- Country: Netherlands
- Founded: 16th century
- Founder: Guillaume Six
- Titles: baron for first born, Jonkheer

= Six family =

Dutch family

Six is a well-known Dutch family from Amsterdam. The family originally came from the region of Lille in the north of France.

==History==
The name Six is an abbreviation of Sixtus, a name given to the sixth child of a family.

The first known member, Guillaume Six, was a linen weaver in Armentières and Lille. His son Charles Six moved the family to Amsterdam circa 1586. Charles Six's children were:
- Guillaume Six (1563–1619), ancestor of the Six van Oterleek branch of the family
- Chrétienne Six (1566–1645), married Nicolaus Mulerius (1564–1630), medic and astronomer
- Jean Six (1575–1617), ancestor of the Six van Hillegom branch of the family

Both branches of the family have been raised to the Dutch nobility at the rank of baron, with other members of the family carrying the honorific of Jonkheer.

===Six van Oterleek===
Cornelis Charles Six van Oterleek (1772–1833) served as Finance Minister of the Netherlands 1814–1821. He was raised to the nobility with the title Jonkheer in 1815, and raised to the hereditary rank of baron in 1820.

Willem Six (1829–1908) served as Interior Minister of the Netherlands 1879–1882.

===Six van Hillegom===
Several family members were painted by Rembrandt. This branch of the family are the keepers of the Six Collection.

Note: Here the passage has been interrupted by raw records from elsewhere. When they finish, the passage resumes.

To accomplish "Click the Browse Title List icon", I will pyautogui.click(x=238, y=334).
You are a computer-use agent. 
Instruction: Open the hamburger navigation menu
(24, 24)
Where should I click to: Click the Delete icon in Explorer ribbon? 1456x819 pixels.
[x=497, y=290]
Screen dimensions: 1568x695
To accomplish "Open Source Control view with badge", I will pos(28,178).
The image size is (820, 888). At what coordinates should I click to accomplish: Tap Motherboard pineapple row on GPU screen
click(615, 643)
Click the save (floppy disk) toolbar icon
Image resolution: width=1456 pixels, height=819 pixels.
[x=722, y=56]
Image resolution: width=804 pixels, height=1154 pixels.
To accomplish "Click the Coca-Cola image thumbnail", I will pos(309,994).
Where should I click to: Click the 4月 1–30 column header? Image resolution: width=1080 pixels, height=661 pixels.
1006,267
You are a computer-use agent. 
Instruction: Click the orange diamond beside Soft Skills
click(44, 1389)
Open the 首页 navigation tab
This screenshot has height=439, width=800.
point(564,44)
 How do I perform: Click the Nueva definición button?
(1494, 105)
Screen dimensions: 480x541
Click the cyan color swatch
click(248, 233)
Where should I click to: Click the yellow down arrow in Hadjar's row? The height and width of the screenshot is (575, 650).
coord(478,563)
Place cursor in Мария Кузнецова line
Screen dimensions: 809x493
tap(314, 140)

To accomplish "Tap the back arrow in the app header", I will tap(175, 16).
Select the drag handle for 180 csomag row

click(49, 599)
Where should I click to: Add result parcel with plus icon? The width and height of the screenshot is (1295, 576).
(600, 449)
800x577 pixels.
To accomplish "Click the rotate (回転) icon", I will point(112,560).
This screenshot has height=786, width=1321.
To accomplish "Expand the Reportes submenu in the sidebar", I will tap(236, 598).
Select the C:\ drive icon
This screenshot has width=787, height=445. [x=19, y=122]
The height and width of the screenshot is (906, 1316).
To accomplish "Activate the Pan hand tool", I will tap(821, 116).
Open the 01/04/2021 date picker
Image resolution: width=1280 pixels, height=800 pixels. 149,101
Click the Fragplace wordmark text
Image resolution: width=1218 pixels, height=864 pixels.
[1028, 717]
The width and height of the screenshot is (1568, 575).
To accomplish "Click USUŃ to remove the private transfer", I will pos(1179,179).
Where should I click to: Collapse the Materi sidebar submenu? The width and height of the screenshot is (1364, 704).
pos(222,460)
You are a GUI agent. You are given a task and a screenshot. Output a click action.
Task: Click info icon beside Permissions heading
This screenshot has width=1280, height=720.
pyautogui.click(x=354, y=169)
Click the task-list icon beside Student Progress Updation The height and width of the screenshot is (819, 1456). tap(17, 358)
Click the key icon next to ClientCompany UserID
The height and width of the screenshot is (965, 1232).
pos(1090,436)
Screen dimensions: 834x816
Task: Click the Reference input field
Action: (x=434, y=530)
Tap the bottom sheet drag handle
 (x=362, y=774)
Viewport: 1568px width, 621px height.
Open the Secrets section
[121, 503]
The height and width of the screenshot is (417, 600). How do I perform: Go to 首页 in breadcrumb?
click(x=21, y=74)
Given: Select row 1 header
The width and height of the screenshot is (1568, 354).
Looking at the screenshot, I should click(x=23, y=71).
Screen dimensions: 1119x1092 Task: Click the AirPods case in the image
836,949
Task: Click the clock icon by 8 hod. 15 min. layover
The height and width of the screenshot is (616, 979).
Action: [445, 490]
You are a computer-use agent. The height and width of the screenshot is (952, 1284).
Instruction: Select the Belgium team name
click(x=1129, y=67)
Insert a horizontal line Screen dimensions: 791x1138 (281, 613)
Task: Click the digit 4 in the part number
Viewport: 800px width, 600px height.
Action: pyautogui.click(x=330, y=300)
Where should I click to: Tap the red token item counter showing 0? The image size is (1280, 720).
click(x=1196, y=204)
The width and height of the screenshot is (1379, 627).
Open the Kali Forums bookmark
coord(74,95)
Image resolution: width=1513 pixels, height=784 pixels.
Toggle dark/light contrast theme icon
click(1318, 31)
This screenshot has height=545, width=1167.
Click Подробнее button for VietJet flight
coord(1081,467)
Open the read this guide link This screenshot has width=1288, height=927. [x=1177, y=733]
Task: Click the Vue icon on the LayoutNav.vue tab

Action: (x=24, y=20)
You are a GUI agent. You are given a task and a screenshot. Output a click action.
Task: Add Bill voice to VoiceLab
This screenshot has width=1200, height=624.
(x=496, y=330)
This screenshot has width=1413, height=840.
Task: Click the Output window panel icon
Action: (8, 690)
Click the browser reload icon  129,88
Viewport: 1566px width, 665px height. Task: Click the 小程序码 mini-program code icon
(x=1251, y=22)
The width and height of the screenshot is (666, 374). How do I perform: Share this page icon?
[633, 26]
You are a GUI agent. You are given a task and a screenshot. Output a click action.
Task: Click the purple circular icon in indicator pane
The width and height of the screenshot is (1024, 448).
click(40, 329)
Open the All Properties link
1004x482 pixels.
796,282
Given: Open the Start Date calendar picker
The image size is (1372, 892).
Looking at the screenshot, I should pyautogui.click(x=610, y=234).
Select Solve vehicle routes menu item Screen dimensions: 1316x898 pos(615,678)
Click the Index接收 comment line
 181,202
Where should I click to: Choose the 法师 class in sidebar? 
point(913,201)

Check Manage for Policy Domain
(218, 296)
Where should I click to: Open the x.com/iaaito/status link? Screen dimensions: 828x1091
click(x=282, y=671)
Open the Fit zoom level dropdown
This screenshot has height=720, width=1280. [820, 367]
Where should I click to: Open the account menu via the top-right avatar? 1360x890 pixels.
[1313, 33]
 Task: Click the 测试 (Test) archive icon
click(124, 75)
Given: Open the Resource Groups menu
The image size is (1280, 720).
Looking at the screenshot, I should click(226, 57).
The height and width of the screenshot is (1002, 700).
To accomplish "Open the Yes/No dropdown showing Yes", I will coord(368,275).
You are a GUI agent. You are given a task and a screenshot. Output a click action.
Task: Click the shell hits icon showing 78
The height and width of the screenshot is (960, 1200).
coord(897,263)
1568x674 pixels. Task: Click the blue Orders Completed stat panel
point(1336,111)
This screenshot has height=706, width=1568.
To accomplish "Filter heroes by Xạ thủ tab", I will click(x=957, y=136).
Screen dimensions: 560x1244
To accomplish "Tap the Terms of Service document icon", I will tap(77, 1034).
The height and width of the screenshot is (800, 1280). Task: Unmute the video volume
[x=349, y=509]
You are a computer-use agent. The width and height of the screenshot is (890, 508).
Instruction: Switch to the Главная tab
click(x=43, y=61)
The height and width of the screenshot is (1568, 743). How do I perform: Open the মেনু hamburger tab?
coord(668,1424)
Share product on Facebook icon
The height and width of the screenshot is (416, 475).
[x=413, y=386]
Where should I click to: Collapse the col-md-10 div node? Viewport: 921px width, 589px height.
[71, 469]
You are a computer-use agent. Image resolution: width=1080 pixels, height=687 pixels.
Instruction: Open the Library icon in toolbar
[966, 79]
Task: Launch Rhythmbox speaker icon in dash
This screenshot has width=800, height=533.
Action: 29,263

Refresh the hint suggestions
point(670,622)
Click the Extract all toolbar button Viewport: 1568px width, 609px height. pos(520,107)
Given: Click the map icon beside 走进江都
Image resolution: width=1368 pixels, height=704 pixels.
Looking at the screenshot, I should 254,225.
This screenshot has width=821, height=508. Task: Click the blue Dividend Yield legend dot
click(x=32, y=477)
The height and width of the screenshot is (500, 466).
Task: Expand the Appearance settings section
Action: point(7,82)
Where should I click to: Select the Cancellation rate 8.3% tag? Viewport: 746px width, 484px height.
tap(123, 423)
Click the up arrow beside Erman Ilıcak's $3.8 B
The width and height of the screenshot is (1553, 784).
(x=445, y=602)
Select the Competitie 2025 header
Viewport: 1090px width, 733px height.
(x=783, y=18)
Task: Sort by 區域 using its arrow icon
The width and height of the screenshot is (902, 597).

Jean Six (1575–1617) died two months before the birth of his son Jan Six (1618–1700), Mayor of Amsterdam, a writer and a notable art collector. His son Jan Six II (1668–1750), also Mayor of Amsterdam, bought the fiefdom of Hillegom.

Jan Six VII (1857–1926) was an art historian, and Rector of the University of Amsterdam. He opened the family art collection to the public as the Six Collection in 1922.

The present baron is Jan Six X. His son Jan Six XI is an art historian and art dealer, who identified Portrait of a Young Gentleman as by Rembrandt, the first 'new' Rembrandt identified in 44 years.

==Famous members==
- Jan Six (1618–1700), Mayor of Amsterdam
- Jan Six (1668–1750), Mayor of Amsterdam
- Cornelis Charles Six van Oterleek (1772–1833), Finance Minister of the Netherlands
- Hendrik Six (1790–1847) and his wife Lucretia Johanna van Winter (1785–1845), art collectors
- Willem Six (1829–1908), Interior Minister of the Netherlands
- Jan Six (1857–1926), art historian, Rector of the University of Amsterdam
- Tom Six (born 1973), film-maker, writer/director of the (in)famous The Human Centipede films
- Jan Six (born 1978), art dealer and art historian

==Bibliography==
- Nederland's Adelsboek 93 (2008), p. 139-191.